● WHAT THE TASK ASKS: Among the entries that follow, the required portion opens with the line containing "1 chessplayers online (50, 823)" and closes with the line containing "Warwick's (54, 2462)". Give that portion again exactly, and nothing else.

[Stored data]
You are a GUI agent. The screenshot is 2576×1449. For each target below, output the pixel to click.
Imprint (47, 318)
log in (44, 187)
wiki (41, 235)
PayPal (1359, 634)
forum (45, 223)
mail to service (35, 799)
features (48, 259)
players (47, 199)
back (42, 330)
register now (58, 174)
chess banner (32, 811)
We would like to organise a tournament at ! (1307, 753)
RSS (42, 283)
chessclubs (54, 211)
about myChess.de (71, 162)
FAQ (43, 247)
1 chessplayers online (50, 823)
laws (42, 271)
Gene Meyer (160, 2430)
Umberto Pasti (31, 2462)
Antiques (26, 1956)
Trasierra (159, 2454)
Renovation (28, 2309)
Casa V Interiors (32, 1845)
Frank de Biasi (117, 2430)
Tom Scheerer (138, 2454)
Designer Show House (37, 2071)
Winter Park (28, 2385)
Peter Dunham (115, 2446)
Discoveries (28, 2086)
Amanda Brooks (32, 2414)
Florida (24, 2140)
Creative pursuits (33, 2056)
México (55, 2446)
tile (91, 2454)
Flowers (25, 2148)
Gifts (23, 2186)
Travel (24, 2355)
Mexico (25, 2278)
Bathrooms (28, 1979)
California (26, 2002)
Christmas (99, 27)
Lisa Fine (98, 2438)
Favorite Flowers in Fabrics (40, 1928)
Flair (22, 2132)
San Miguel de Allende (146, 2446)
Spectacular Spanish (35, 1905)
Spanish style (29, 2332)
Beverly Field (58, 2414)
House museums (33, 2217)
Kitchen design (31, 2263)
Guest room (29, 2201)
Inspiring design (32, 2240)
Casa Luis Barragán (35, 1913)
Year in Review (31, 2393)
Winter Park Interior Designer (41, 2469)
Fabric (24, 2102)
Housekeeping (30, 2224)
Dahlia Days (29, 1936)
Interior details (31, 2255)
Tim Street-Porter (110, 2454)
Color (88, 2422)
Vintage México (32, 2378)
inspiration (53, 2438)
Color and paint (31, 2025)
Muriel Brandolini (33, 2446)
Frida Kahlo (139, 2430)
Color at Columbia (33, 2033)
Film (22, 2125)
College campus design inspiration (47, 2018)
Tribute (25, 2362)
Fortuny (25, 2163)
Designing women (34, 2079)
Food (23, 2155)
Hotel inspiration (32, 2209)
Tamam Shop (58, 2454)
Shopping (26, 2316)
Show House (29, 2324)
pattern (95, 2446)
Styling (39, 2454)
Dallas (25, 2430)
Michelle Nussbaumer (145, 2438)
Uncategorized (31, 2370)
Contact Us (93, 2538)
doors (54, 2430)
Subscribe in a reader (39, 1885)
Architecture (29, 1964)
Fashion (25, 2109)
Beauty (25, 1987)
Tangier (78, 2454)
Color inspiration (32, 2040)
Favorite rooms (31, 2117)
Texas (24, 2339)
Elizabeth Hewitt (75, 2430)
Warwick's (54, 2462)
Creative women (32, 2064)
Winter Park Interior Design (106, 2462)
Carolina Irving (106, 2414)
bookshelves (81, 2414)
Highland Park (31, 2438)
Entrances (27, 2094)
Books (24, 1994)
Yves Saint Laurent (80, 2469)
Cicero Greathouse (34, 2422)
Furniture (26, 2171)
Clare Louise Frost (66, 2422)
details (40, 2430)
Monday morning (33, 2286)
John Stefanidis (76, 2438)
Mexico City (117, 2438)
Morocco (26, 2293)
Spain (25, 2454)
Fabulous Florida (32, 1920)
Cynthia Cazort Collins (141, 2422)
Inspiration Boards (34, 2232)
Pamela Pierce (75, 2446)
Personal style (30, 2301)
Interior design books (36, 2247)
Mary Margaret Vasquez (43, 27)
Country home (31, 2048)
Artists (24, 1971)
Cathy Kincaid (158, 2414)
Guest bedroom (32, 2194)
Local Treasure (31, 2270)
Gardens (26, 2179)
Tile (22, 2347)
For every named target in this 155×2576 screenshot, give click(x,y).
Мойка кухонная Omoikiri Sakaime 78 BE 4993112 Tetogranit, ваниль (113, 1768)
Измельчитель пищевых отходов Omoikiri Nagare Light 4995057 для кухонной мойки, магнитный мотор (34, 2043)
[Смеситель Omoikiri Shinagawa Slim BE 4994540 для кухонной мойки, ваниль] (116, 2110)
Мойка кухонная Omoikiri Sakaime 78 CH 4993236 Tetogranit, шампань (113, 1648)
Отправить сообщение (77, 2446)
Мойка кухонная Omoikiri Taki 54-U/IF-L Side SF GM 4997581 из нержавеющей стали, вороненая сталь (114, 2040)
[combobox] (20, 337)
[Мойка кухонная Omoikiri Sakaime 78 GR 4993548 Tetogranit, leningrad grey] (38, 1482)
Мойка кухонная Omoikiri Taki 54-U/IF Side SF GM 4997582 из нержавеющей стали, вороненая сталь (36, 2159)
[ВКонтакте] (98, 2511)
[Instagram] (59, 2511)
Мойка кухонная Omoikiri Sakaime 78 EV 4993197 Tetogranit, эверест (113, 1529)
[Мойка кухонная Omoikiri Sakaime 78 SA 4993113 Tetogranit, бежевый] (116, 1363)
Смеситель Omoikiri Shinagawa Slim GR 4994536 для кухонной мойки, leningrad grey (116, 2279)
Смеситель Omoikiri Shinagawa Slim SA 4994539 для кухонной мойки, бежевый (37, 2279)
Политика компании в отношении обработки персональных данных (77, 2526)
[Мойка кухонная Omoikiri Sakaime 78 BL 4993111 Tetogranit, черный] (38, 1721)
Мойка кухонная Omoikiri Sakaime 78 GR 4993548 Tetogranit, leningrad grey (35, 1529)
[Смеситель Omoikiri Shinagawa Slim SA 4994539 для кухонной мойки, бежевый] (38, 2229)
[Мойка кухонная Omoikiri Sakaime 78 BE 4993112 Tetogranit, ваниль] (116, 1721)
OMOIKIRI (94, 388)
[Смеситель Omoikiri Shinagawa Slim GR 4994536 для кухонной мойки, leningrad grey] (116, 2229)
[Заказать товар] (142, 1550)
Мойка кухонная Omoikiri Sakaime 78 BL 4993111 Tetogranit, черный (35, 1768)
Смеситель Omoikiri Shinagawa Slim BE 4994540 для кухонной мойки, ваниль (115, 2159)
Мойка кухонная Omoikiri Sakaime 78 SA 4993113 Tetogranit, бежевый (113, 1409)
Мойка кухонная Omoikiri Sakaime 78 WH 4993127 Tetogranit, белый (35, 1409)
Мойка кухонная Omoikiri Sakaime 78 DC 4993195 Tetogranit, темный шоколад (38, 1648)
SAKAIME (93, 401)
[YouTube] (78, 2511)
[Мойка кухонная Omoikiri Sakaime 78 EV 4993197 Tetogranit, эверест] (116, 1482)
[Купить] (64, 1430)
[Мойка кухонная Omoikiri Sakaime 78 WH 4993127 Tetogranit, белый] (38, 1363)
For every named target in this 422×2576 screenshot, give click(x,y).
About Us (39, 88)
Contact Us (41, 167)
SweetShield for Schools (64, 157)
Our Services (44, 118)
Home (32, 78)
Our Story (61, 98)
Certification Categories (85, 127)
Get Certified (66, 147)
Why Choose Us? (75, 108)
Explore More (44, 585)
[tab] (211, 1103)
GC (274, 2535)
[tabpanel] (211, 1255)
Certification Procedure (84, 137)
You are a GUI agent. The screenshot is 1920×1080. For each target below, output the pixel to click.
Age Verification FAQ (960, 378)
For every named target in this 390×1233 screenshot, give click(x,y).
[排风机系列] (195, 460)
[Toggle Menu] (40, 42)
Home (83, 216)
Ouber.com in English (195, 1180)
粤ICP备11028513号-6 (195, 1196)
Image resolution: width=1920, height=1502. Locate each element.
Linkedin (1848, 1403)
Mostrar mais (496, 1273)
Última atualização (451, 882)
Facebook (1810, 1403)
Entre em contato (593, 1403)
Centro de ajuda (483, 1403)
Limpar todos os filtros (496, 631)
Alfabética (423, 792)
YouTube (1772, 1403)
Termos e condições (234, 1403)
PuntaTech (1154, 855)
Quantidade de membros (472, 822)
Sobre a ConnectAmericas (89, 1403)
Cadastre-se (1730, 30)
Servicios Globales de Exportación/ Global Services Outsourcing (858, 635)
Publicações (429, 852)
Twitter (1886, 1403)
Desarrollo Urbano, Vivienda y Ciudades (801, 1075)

● COMPLETED TASK:
1 chessplayers online (50, 823)
laws (42, 271)
Gene Meyer (160, 2430)
Umberto Pasti (31, 2462)
Antiques (26, 1956)
Trasierra (159, 2454)
Renovation (28, 2309)
Casa V Interiors (32, 1845)
Frank de Biasi (117, 2430)
Tom Scheerer (138, 2454)
Designer Show House (37, 2071)
Winter Park (28, 2385)
Peter Dunham (115, 2446)
Discoveries (28, 2086)
Amanda Brooks (32, 2414)
Florida (24, 2140)
Creative pursuits (33, 2056)
México (55, 2446)
tile (91, 2454)
Flowers (25, 2148)
Gifts (23, 2186)
Travel (24, 2355)
Mexico (25, 2278)
Bathrooms (28, 1979)
California (26, 2002)
Christmas (99, 27)
Lisa Fine (98, 2438)
Favorite Flowers in Fabrics (40, 1928)
Flair (22, 2132)
San Miguel de Allende (146, 2446)
Spectacular Spanish (35, 1905)
Spanish style (29, 2332)
Beverly Field (58, 2414)
House museums (33, 2217)
Kitchen design (31, 2263)
Guest room (29, 2201)
Inspiring design (32, 2240)
Casa Luis Barragán (35, 1913)
Year in Review (31, 2393)
Winter Park Interior Designer (41, 2469)
Fabric (24, 2102)
Housekeeping (30, 2224)
Dahlia Days (29, 1936)
Interior details (31, 2255)
Tim Street-Porter (110, 2454)
Color (88, 2422)
Vintage México (32, 2378)
inspiration (53, 2438)
Color and paint (31, 2025)
Muriel Brandolini (33, 2446)
Frida Kahlo (139, 2430)
Color at Columbia (33, 2033)
Film (22, 2125)
College campus design inspiration (47, 2018)
Tribute (25, 2362)
Fortuny (25, 2163)
Designing women (34, 2079)
Food (23, 2155)
Hotel inspiration (32, 2209)
Tamam Shop (58, 2454)
Shopping (26, 2316)
Show House (29, 2324)
pattern (95, 2446)
Styling (39, 2454)
Dallas (25, 2430)
Michelle Nussbaumer (145, 2438)
Uncategorized (31, 2370)
Contact Us (93, 2538)
doors (54, 2430)
Subscribe in a reader (39, 1885)
Architecture (29, 1964)
Fashion (25, 2109)
Beauty (25, 1987)
Tangier (78, 2454)
Color inspiration (32, 2040)
Favorite rooms (31, 2117)
Texas (24, 2339)
Elizabeth Hewitt (75, 2430)
Warwick's (54, 2462)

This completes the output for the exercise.